I’m overly irritated with doctors and their assistants who make assumptions instead of reading my chart. Every time I see my retinologist there’s a new assistant there. She/He always looks at my chart, sees ‘Diabetes’ and reads no further. They assume I’m a T2.
Then they assume I’m a T2 who must have poor control (after all, why else would I have retinopathy?) and so ask:
Did you check your blood sugar today?
When I give them a ‘are you kidding me?!’ look and say yes, they then ask:
What was it?
Usually I give them my fasting BG or an average for the day. Today I was just not in the mood for these stupid assumptions that I test ONCE a day, and responded with all of my BGs for the day, in order.
The assistant looked stunned, embarrassed, and slightly offended.
Too bad. I’m offended that she couldn’t take the time to read that I’m a T1 with a 5.9% A1c.
You should have been stronger and said, did they teach you in school there is different types of Diabetes, and that you should ask the PT that question, not just assume because you need to be prepared if there is a crisis. Then whisper to that lady and say I am a Type 1 just so you will know:) and keep on smiling:)
Some of them are big dumbies. I went through something the other day. Waiting in the Urgent care with a Medical Assistant looking at a computer asking me a bunch of stupid questions. I said my illnesses and I never saw such a puzzled face. I said do you know what Type 1 is, or a Adrenal Tumor, or Valley Fever. She said no not really. I said well then, does that computer have Google, you can read up on all three in 3 mins. She said I don’t have Google on here. So she went on a Hunt and only found the Type 1 Diabetes. And said well I have to leave the others off. OMG, this is our Governments Idea of Electronic Medical info sharing. Thats my Life and Ills I said. Then I said never mind, I will talk to the Dr. And I DID. The Dr made a excuse that they were just learning the system. OK scary again…What you don’t put, or can’t find to PUT is a risk of Life for your PATIENTS I said, and she said yes it is, were working on that… SO look out for mistakes in our health care and Lives when it comes to passing on the Info…Pretty darn scary to me.
Good for you. Educating even medical providers is essential in getting what you want and need from them. I will always explain I am a currently controlled type 2 who is on these meds, who tests 4 times a day, and these are my numbers, and my last A1C was this date and this result. I don’t stop talking until I am done. Yea, I know it sounds witchy, but hey, the work for me. Some know nothing about diabetes, they only know what can happen to a person…the average doc gets about 12 hours of education on diabetes in his whole medical education if that. I had a doc who told me that he didn’t understand or wasn’t educated on diabetes until he got it himself. Wow, that’s scarey.
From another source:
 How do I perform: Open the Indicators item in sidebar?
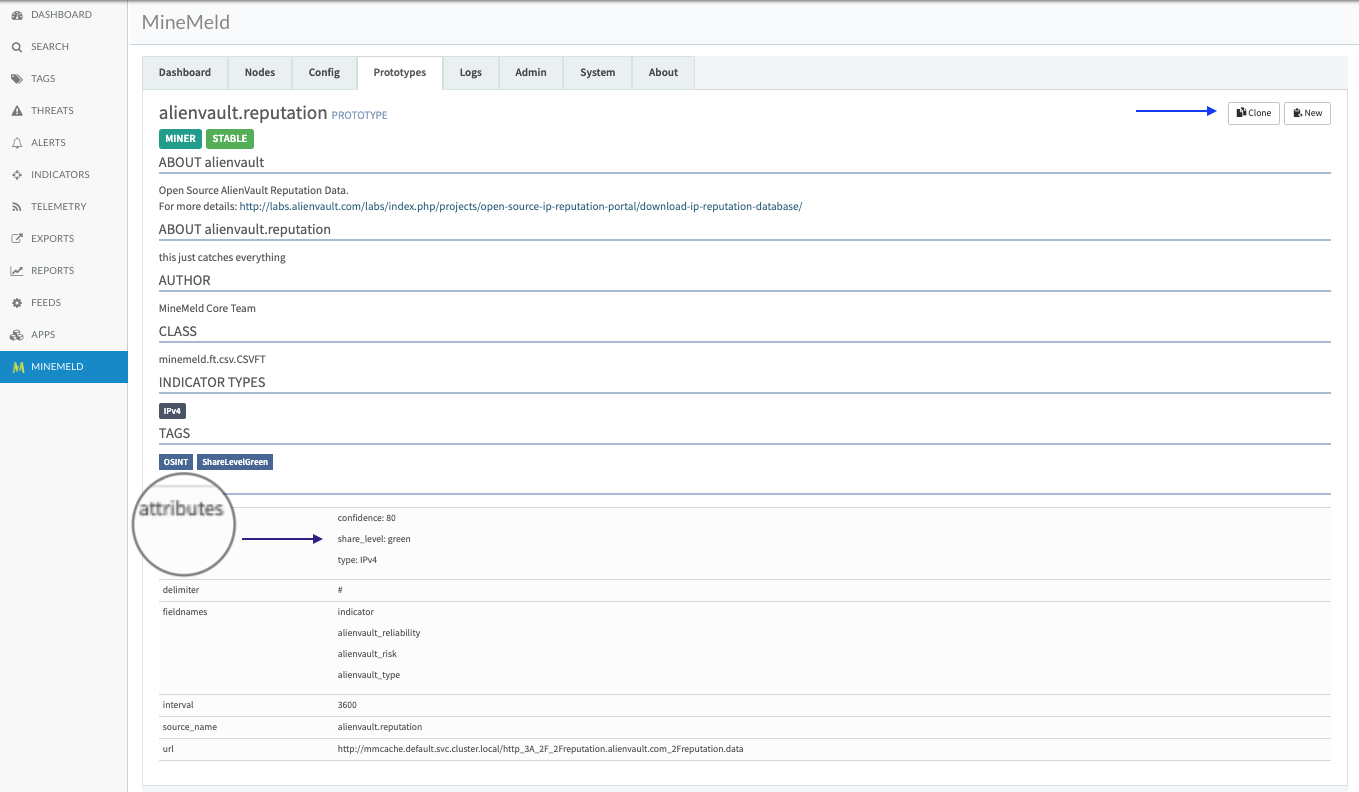click(x=60, y=175)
When I was in the hospital with a coma, they were using Type 2 protocols, and couldn’t figure out why my BG was not coming down. Well, hell, I LOOK like a Type 2 – 62 years old, and a round middle-aged belly (but not obese), so I must be a Type 2, yes? When you hear hoofbeats, think horse, not zebra, except that I AM a zebra. In Natalie’s utopia, we would all be treated for the diabetes we HAVE, no matter what we look like or how old we are. If Type 1 protocol is what I need, damn it, give it to me!! Fortunately, the CDE on duty knew me, and made the hospitalist (how much do THEY know about diabetes?) change the protocol. Then I had to fight it out all over again at the convalescent hospital. Remind me NEVER to go into a coma again!
I agree not all the various health care “professionals” are up to the same speed. But… despite the silly form questions at the opthamologists office from the staff I feel that my eye doc actually has a pretty decent comprehension of T1 diabetes and long-term eye care.
No, he doesn’t really grok every little detail like we do, but he knows that long term, the number on one particular bg test doesn’t define me :-).